## ASSIGNED TASK 1
In the MUMPS forum discussion, rewrite the passage between "I never type" and "bit of a pain.", inclusive, swapping "pain" for "headache".
## ASSIGNED TASK 2
Carry on the MUMPS forum discussion from the point where it stops.
DOCUMENT TEXT below:
Don't really have anything to ask, just wanted to say MUMPS was always neat when I worked for a medical software company and did conversions from and older versions of MUMPS to a Caché server.

I liked the one-letter verb abbreviations, even if it made the code feel somewhat write-only. Data right next to your front-end language was neat too.

  • The one letter abbreviations are neat.

    There's no substantial change in readability in going from:

    if condition: print "Hello World"

    Or: if (condition) { console.log("Hello, World\n"); };

    To:

    w:condition "Hello, World",!

    I never type 'write', but just 'w' instead. Here's a list of commands: http://docs.intersystems.com/cache20131/csp/docbook/DocBook....

    > Data right next to your front-end language was neat too.

    Don't know about neat, it made it very hard to separate your model from your logic and while convenient at the time that's also quite a bit of a pain.

Do you have any recommendations for books/learning materials/websites for people who want to learn MUMPs?

How well are you paid? You don't have to give specific numbers, just like in comparison with the average. I've heard rumors of people getting paid a shit ton of money to maintain these sorts of systems but those might be just rumors.

  • Sorry to disappoint you, but my job isn't as such the maintenance of a legacy system. We write new code in Caché, which includes things used by a wider world like JavaScript and SQL as well.
End of DOCUMENT TEXT.
LISTED RECORDS below:
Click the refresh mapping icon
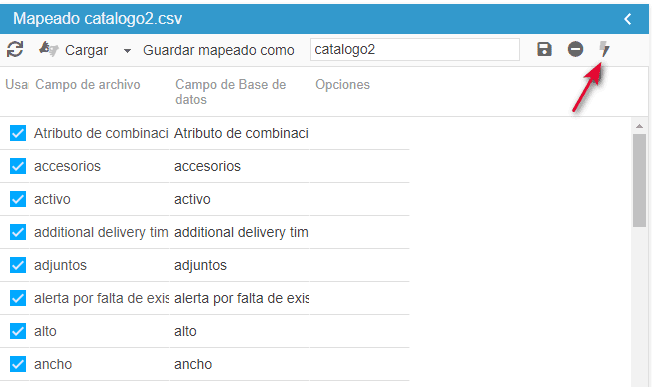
End of LISTED RECORDS.
LISTED RECORDS below:
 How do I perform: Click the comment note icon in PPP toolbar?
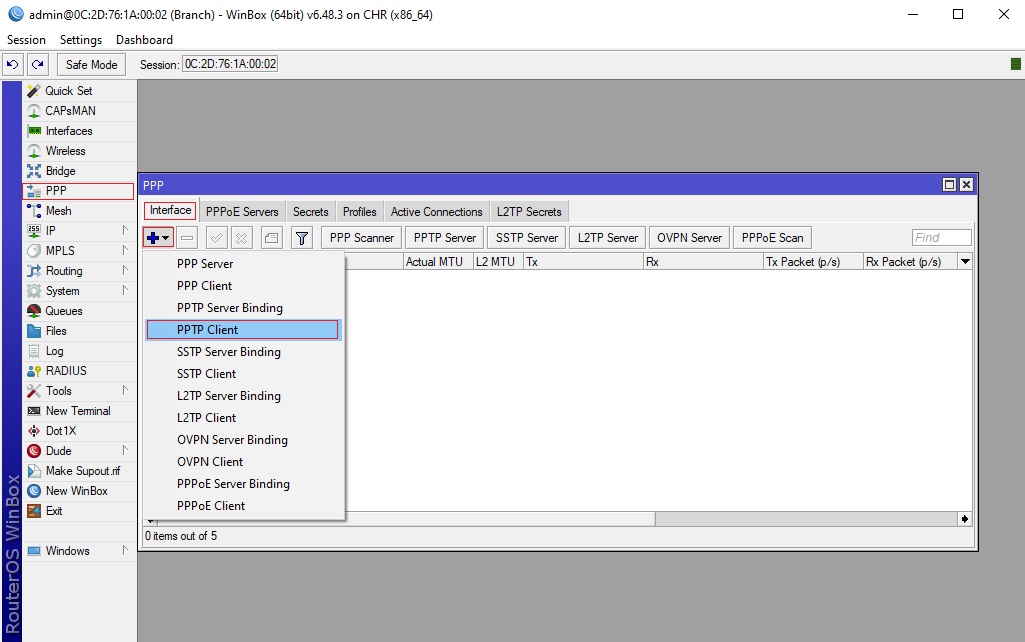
End of LISTED RECORDS.
## RESPONSE 1
I never type 'write', but just 'w' instead. Here's a list of commands: http://docs.intersystems.com/cache20131/csp/docbook/DocBook....

    > Data right next to your front-end language was neat too.

    Don't know about neat, it made it very hard to separate your model from your logic and while convenient at the time that's also quite a bit of a headache.

## RESPONSE 2
    Ask me again in two or three decades, but our codebase is continuously being touched in all places and there is an ongoing drive to weed out legacy code all the time. But just on the side I've been able to get rid of about 30% of all the legacy code here without spending that much time on it at all mostly with the help of grep, in part because our system has now moved to being 100% web from a desktop client.

    As for salary, never enough :P, but considering my age, the economy, and my lifestyle I'm pretty happy.

Kind of off-topic question but: Could you provide any option to contact you? I have a couple of questions with regards to MUMPS and I'd like to - if possible - drop you an e-mail.

I was a key-programmer for distributor in some countries for MSM database, before they were bought by Intersystem. From my personal experience, mumps better suited to DB related systems only not fancy stuffs.